Home Office Revises Bulk Email Practice Following Data Breach
The Home Office has admitted a second data breach this month that has revealed the email addresses of EU nationals applying for settled status.
The Home Office has revised its rules for mass communicating with EU citizens applying for settled status, following the exposure of hundreds of email addresses.
Last week, the Home Office revealed that 240 personal email addresses had been exposed during correspondence which asked EU nationals to resend information.
This marks the second damaging data leak in the space of a month for the Home Office, which also leaked personal information belonging to applicants of the Windrush compensation scheme.
The data breach, which occurred just one week after the compensation scheme was launched, exposed around 500 email addresses.
Immigration Minister, Caroline Nokes, said that the government department had since apologised to users affected by the breach and that it had notified the Information Commissioner’s Office (ICO).
Additional steps to prevent future data protection issues have also been taken, Nokes added, while explaining that the Home Office normally responds to enquiries in large batches; though she insisted that email recipients would not be able to see other users’ details.
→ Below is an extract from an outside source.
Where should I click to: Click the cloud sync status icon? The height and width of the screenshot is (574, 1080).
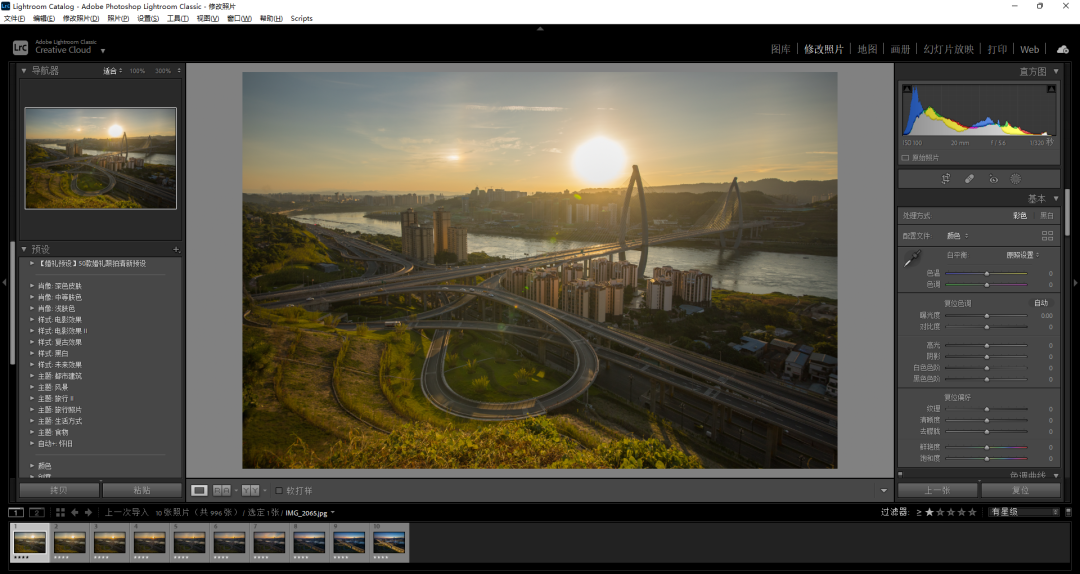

“As a department, we have been taking steps to ensure we have the culture, processes and systems in place to treat the public’s personal data appropriately,” Nokes said. “As a further immediate step, we have put in place strict controls on the use of bulk emails when communicating with members of the public to ensure this does not happen again as lessons are learned.”
Nokes added that an independent review of the Home Office’s data protection practices has also been launched, the findings of which will be reported.
“An independent review of the department’s compliance with its data protection obligations has also been commissioned, which will be led by non-executive director Sue Langley and will report in due course,” she said.